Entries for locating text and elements

=-=-=-=-=

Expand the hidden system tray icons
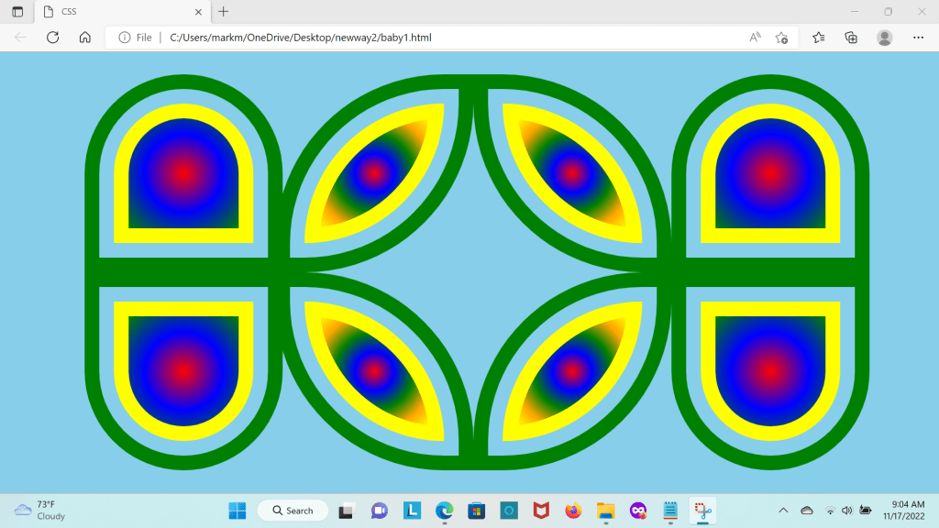The image size is (939, 528). click(x=783, y=511)
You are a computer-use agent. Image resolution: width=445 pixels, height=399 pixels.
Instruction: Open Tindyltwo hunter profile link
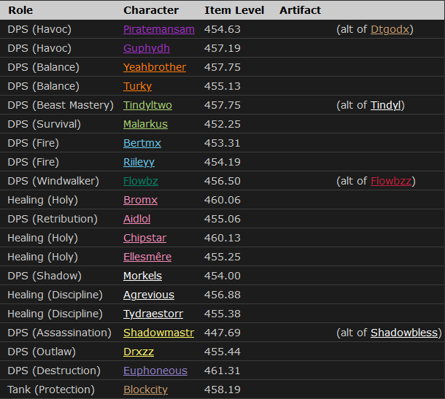(x=147, y=105)
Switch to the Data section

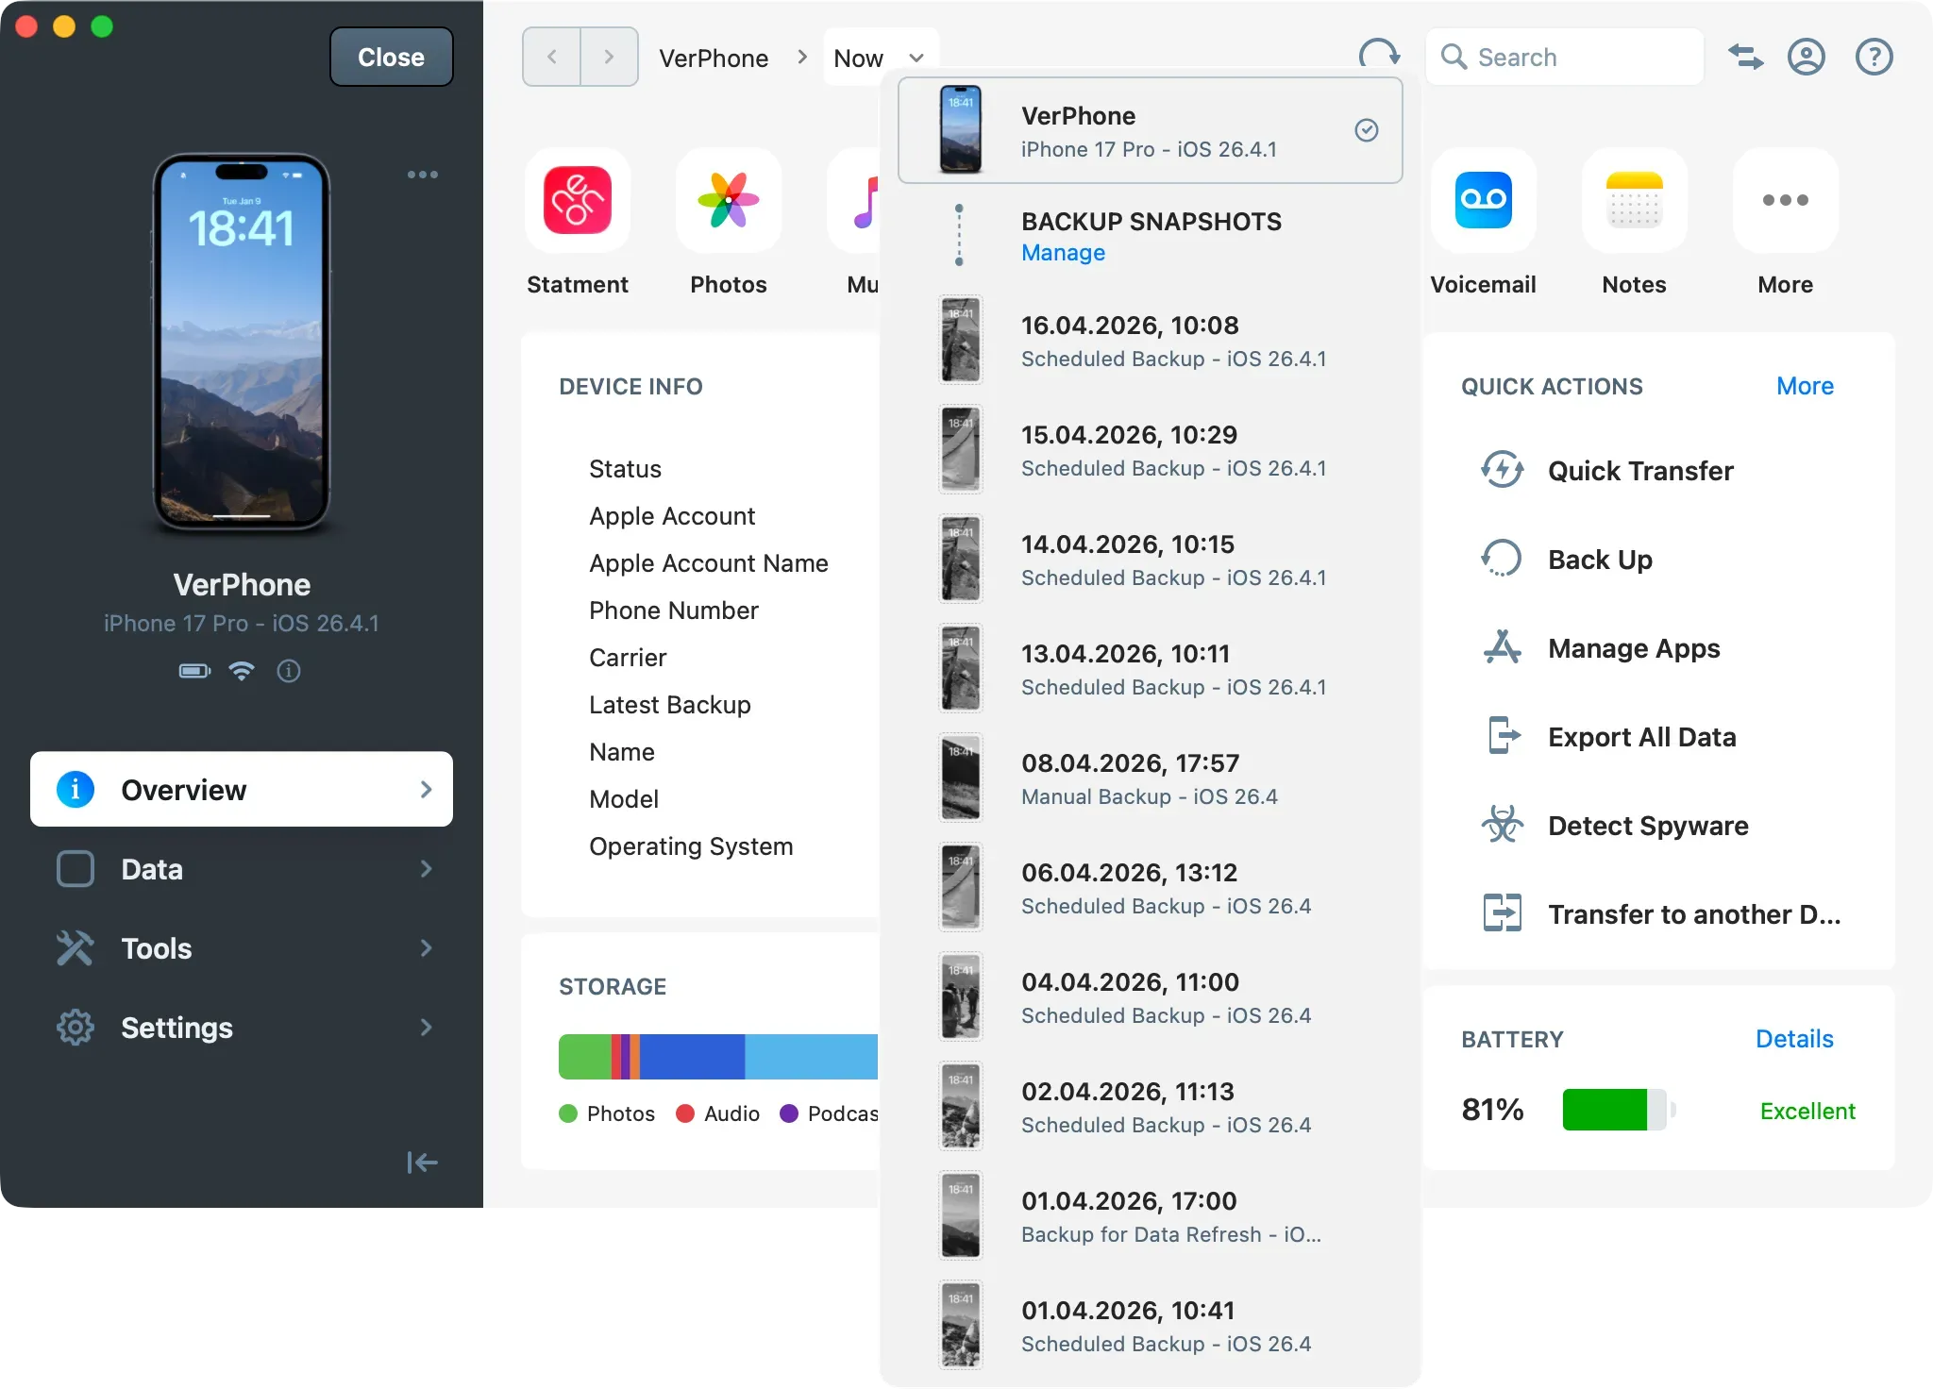(241, 869)
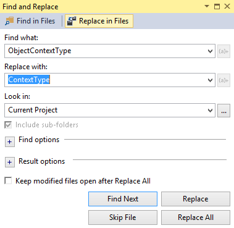Close the Find and Replace window

(x=227, y=6)
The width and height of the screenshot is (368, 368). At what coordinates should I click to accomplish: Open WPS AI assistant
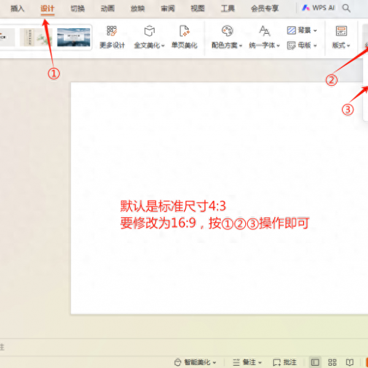pos(318,9)
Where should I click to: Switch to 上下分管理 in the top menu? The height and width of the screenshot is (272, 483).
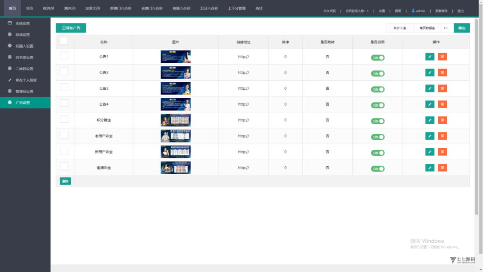click(236, 9)
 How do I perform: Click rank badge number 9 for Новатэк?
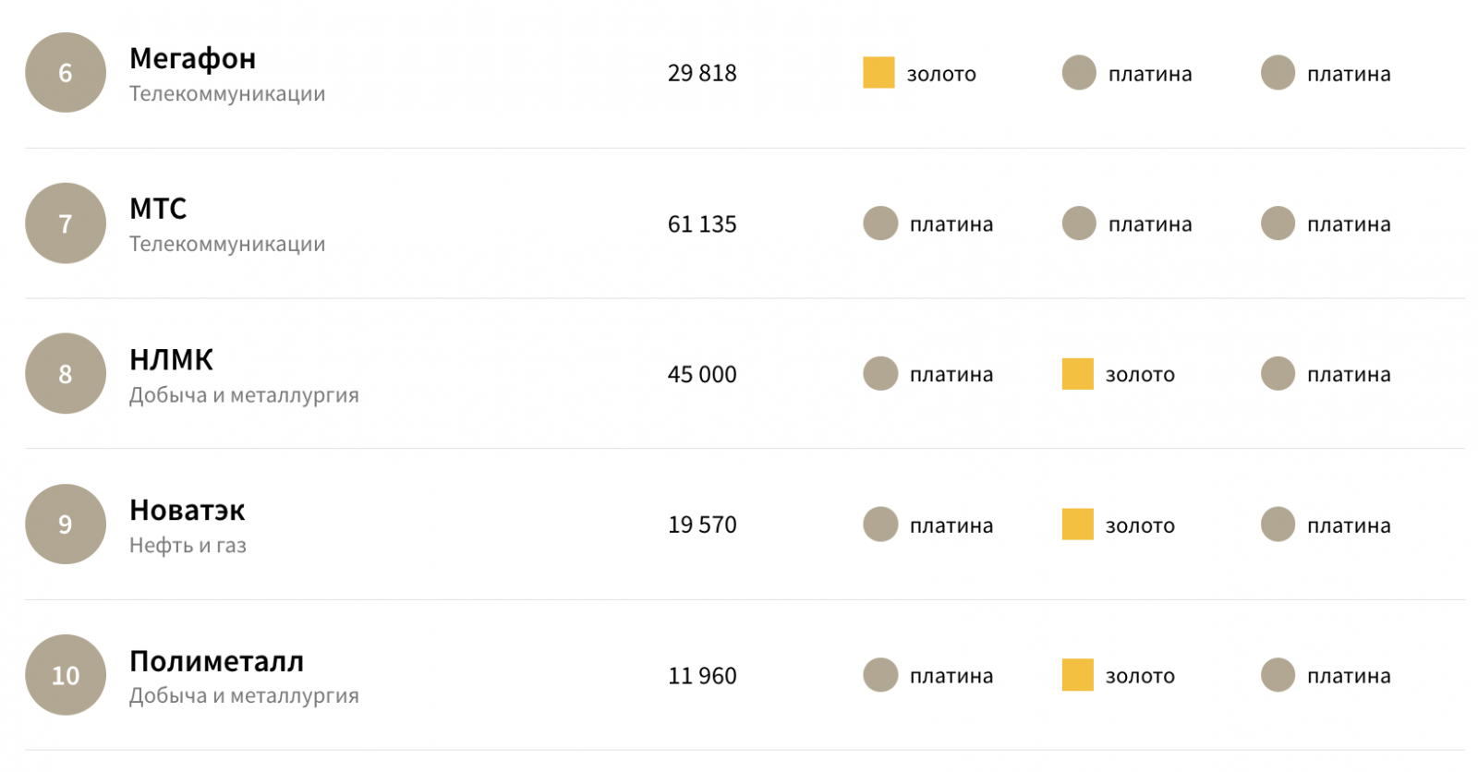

=-=-=-=-=

### GIVEN REQUEST:
Reproduce the listing above with every "Open" replaced by "Launch" and nothing else changed. Leave the pictures out.

### THE RESPONSE:
Expand the hidden system tray icons
The image size is (939, 528). click(x=783, y=511)
You are a computer-use agent. Image resolution: width=445 pixels, height=399 pixels.
Instruction: Launch Tindyltwo hunter profile link
(x=147, y=105)
Switch to the Data section

(241, 869)
Close the Find and Replace window

(x=227, y=6)
The width and height of the screenshot is (368, 368). At what coordinates should I click to accomplish: Launch WPS AI assistant
pos(318,9)
Where should I click to: Switch to 上下分管理 in the top menu? The height and width of the screenshot is (272, 483).
click(236, 9)
 How do I perform: Click rank badge number 9 for Новатэк?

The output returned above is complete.